_TEXTE À LIRE:_
━━━━━━━━
Nicole Sanchez explique aussi que les Afro-Américains sont deux fois plus condamnés que le reste des Américains pour défaut de paiement, elle fait donc aussi beaucoup de pédagogie sur les services financiers en ligne tout en embrassant les codes des jeunes youtoubers via la chaine d’eCreditHero notamment.

Permettre aux employeurs de rembourser les prêts étudiants de leurs "talents"

Autre Fintech intervenue à SxSW, Student Loan Genius, créée par Tony Aguilar. La jeune pousse, basée à Austin, veut permettre aux millennials de mieux rembourser et plus rapidement leur prêts étudiants. “En moyenne, les utilisateurs de StudentLoanGenius ont 61 000 dollars de dettes. Cette dette va impacter toute leur vie, leurs choix professionnels, leur capacité à atteindre une certaine sécurité financière, à terme à acheter une maison...ou même à préparer leur retraite !” explique Tony Aguilar.

Il est parti du constat que beaucoup de jeunes délaissent les plans d’épargne retraite proposés par les entreprises pour pouvoir rembourser leurs prêts étudiants plus rapidement. La start-up propose donc aux entreprises de permettre de contribuer aux remboursements des prêts étudiants de leurs salariés dans la même logique qu’elles permettent à leurs salariés d’épargner pour la retraite. Cela permet aux entreprises d’attirer et de garder les talents puisque selon elle, 83% des jeunes actifs affirment qu’un avantage social de l’employeur pour leur prêt étudiant est un facteur décisif pour rejoindre l’entreprise.

Mais la jeune pousse ne se contente pas de permettre à l’employeur de rembourser une partie des mensualités, Student Loan Genius propose aussi des plans de refinancement (pour rembourser plus vite ou avec des échéances plus faibles). En moyenne, les utilisateurs peuvent ainsi, au total, réduire leurs paiements de dette de 38%. Là aussi, on voit bien comment une start-up de la finance, peut travailler à l’inclusion financière de minorités, en partenariat avec les banques. La start-up avait même été invitée à la maison blanche par Barack Obama, qui avait des raisons personnelles de s’y intéresser, ayant fini de rembourser son prêt étudiant à l’âge de 43 ans, 5 ans seulement avant de devenir président de la première économie mondiale.
━━━━━━━━
_CONTENU DES DONNÉES:_

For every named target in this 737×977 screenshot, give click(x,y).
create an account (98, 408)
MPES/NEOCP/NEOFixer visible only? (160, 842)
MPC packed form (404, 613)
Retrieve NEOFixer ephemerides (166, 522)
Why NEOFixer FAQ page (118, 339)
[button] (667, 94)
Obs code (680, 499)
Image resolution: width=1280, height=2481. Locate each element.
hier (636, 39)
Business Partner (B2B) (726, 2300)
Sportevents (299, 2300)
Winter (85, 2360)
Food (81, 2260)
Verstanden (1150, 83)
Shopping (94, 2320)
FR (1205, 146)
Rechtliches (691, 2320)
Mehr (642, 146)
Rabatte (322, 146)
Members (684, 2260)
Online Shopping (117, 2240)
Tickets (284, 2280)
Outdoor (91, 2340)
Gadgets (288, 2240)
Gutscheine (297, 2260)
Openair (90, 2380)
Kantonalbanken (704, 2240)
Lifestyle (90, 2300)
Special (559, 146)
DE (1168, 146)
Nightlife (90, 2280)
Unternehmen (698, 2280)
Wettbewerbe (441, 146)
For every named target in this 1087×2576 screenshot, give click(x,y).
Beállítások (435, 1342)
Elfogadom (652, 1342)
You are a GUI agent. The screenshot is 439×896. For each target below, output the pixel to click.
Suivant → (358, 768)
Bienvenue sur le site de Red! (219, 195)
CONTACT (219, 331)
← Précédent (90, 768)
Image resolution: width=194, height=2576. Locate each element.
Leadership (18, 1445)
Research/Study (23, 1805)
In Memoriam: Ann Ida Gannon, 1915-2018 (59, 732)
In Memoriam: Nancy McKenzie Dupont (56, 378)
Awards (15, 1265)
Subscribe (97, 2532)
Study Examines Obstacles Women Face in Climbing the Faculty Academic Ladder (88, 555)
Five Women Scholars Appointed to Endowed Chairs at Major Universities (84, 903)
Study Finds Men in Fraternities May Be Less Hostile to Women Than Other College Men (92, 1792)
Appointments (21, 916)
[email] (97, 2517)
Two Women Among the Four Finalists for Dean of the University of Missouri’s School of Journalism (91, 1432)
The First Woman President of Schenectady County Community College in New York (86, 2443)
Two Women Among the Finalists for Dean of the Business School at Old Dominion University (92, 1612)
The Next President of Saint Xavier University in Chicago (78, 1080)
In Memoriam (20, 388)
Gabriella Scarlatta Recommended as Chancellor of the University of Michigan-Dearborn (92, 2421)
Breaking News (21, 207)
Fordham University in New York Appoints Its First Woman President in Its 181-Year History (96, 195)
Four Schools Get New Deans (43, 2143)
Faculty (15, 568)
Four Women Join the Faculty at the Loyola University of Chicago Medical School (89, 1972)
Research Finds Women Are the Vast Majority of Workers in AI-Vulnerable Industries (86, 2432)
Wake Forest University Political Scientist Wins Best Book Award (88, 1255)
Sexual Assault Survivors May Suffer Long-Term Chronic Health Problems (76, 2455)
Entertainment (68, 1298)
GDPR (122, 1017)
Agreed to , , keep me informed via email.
━━━━━━━━
_QUESTIONS POSÉES:_
**1.** D'après le texte à lire, quel est le montant moyen des dettes des utilisateurs de Student Loan Genius ?
**2.** Poursuivez le texte sur les fintechs et les prêts étudiants à partir de sa dernière phrase.

_EXERCICES CORRIGÉS:_
**1.** 61 000 dollars.

**2.**
Les Fintech for Good étaient définitivement à l’honneur de cette édition 2017 du SXSW puisque le vainqueur de la compétition de start-up, toutes catégories confondues, face aux jeunes pousses de la santé ou de VR, s’appelle CNote. Elle propose un compte épargne rémunéré où l’intégralité des fonds déposés est investie dans des projet à impact social. Les Fintech for Good ne sont certes pas nouvelles mais avec l’accélération de la débancarisation (+70% de débancarisés aux États-Unis entre 2002 et 2012) et la volonté des banques de coopérer avec les Fintech, apparaissent de nouvelles solutions innovantes permettant une meilleure inclusion financière de la population.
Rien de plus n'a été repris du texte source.